--- Supplied information Enclosed Below ---

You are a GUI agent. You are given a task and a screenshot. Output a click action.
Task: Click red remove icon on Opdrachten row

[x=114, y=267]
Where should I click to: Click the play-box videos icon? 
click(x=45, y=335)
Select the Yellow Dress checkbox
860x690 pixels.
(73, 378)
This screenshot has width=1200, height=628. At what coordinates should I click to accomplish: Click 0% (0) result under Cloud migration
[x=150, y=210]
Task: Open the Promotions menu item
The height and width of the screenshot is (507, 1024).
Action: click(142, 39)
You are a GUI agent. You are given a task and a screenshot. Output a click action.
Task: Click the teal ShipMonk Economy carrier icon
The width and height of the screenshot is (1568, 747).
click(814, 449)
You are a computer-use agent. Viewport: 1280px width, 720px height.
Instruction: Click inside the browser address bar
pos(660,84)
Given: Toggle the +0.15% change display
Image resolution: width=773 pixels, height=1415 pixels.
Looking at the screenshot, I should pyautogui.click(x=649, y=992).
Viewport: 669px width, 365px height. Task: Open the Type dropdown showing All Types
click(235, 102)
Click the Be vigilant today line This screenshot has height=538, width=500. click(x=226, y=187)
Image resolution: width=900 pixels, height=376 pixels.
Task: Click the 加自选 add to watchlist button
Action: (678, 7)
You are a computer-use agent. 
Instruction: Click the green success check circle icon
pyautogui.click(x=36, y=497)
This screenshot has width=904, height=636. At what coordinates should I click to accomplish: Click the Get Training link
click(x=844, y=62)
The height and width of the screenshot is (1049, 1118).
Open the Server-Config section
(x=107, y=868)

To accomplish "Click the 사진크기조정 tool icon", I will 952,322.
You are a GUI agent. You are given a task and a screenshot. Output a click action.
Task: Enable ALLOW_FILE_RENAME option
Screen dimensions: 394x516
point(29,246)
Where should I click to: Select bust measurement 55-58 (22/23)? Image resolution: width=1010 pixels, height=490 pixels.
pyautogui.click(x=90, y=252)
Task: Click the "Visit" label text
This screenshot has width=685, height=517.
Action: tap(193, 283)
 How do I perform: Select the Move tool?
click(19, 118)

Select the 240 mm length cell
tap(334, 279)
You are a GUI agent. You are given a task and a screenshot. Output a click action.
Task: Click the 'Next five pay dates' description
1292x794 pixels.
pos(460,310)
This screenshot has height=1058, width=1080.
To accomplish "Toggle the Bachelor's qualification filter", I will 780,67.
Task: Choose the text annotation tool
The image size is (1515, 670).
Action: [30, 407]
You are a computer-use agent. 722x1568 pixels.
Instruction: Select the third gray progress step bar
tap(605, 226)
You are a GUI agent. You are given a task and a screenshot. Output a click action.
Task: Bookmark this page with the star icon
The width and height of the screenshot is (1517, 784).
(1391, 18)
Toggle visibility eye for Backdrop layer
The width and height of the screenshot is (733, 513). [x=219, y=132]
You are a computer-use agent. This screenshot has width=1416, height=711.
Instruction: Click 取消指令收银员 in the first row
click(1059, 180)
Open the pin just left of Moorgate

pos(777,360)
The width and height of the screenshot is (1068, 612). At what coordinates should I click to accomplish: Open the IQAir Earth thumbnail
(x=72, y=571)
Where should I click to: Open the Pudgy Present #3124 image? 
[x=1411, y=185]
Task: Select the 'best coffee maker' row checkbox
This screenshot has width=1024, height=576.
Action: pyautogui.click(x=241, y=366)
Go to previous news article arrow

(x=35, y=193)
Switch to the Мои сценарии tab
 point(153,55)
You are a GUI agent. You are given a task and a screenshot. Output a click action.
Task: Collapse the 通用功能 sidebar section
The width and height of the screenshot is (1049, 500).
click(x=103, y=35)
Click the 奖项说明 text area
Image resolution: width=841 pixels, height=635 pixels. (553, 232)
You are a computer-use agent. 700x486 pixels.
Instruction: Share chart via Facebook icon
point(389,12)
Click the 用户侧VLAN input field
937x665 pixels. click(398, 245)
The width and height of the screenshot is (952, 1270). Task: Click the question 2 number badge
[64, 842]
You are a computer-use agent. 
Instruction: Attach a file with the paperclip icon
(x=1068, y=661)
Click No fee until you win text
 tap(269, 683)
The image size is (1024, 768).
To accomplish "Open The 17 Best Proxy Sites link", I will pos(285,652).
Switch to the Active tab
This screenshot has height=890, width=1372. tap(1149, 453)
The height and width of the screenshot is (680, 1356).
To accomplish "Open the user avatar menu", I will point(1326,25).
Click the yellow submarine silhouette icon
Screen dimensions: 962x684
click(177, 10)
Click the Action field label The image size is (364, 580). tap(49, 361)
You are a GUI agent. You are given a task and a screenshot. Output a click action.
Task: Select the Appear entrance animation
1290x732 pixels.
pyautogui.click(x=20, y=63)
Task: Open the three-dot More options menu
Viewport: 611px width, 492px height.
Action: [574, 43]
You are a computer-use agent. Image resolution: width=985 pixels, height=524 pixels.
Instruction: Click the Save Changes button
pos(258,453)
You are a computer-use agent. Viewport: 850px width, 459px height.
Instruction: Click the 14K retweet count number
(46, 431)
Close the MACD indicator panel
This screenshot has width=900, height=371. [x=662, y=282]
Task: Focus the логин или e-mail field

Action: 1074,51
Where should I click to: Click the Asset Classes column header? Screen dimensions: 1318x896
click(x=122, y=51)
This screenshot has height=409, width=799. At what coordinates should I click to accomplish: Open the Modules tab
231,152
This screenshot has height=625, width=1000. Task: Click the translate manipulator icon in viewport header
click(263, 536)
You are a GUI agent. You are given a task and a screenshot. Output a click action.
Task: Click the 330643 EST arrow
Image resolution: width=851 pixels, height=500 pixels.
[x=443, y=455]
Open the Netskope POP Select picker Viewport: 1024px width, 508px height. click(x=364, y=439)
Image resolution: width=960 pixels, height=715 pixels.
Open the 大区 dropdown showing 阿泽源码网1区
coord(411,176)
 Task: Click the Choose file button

--- End of Enclosed Supplied information ---

▶ _Work item_: Where a line in the records above contains the word "will", copy that line.

▶ _Finished task_:
To accomplish "Click the 사진크기조정 tool icon", I will 952,322.
To accomplish "Toggle the Bachelor's qualification filter", I will 780,67.
To accomplish "Open The 17 Best Proxy Sites link", I will pos(285,652).
To accomplish "Open the user avatar menu", I will point(1326,25).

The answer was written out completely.